辺真一ジャーナリスト・コリア・レポート編集長
2017年6月に韓国内で発見された北朝鮮の無人機(韓国合同参謀本部から)

 昨日(26日)は北朝鮮が5年ぶりに韓国に無人機を飛ばし、韓国の領空を侵犯したことで韓国は大騒ぎとなった。

 韓国合同参謀本部の発表では北朝鮮の無人機5機が午前から午後に掛け、軍事境界線を越え、侵入。午前10時25分に侵入した1機は仁川、ソウルなどの上空を5時間以上も平然と飛行し、北朝鮮に戻って行った。この間、韓国軍は警告放送と警告射撃を何回も行ったとのことだが、無人機への警告放送、警告射撃にどれだけ効き目があるのだろうか。

 そこで、韓国軍は無人機を打ち落とそうと、戦闘機や攻撃ヘリコプターを投入し、機関砲を100発以上発砲したものの結局は1機も撃墜できず、取り逃がしてしまった。それどころか、追撃のため原州基地から飛び立った韓国空軍のKA1軽攻撃機が墜落する事故まで起こしてしまった。二人のパイロットは幸いにも無事脱出したが、危うく人命被害が生じるところだった。

 残りの4機は海の軍事境界線である北方限界線(NLL)に近い江華島西側から侵入し、江華島を入ったり,出たりするなどして韓国軍の監視を攪乱。
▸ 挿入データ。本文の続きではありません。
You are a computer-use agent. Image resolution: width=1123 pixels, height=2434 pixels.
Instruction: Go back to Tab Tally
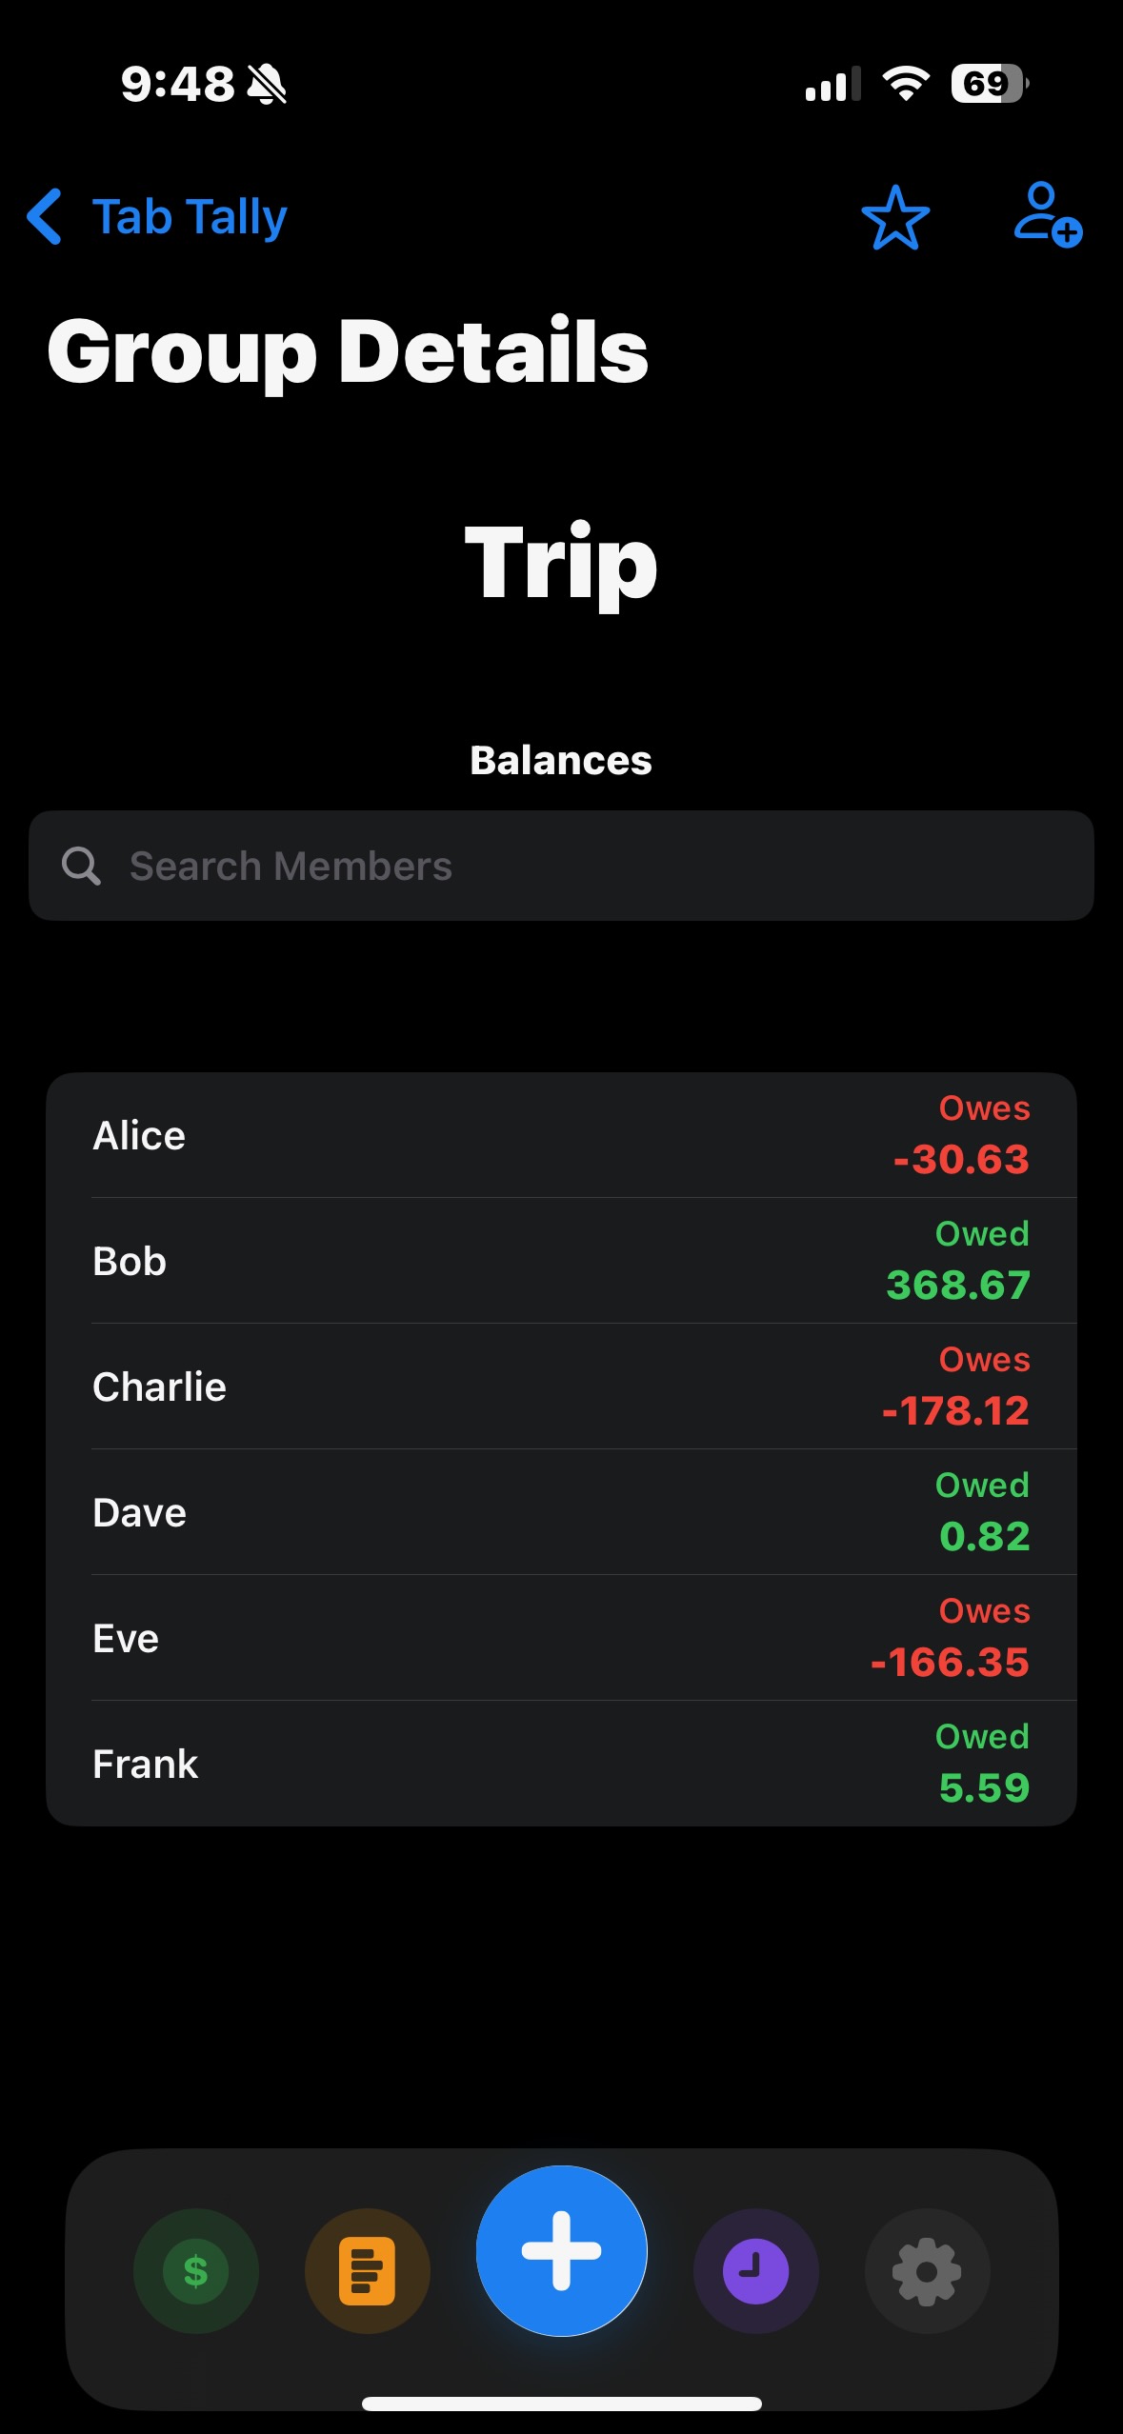189,217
このため韓国軍は5時間近く、その対応に追われていた。

 韓国合同参謀本部の発表では韓国軍は対抗措置として陸軍が運用している無人機2機を北朝鮮に向け飛ばし、北朝鮮の軍事基地を撮影し、北朝鮮には気づかれずに無事帰着したとのことだ。しかし、いつ、どこから発進させ、どこを通って北のエリアに入り、どこを撮影したのかについては具体的に言及しなかった。

 軍事機密なので明かさなかったと言えばそれまでだが、北朝鮮の無人機については「午前10時25分に京畿道金浦、江華島一帯を越えてきた」と発表していただけに対照的である。穿った見方をすれば、本当に対抗措置を取ったのか疑わしい。国内の批判を交わすための弁明に聞こえなくもない。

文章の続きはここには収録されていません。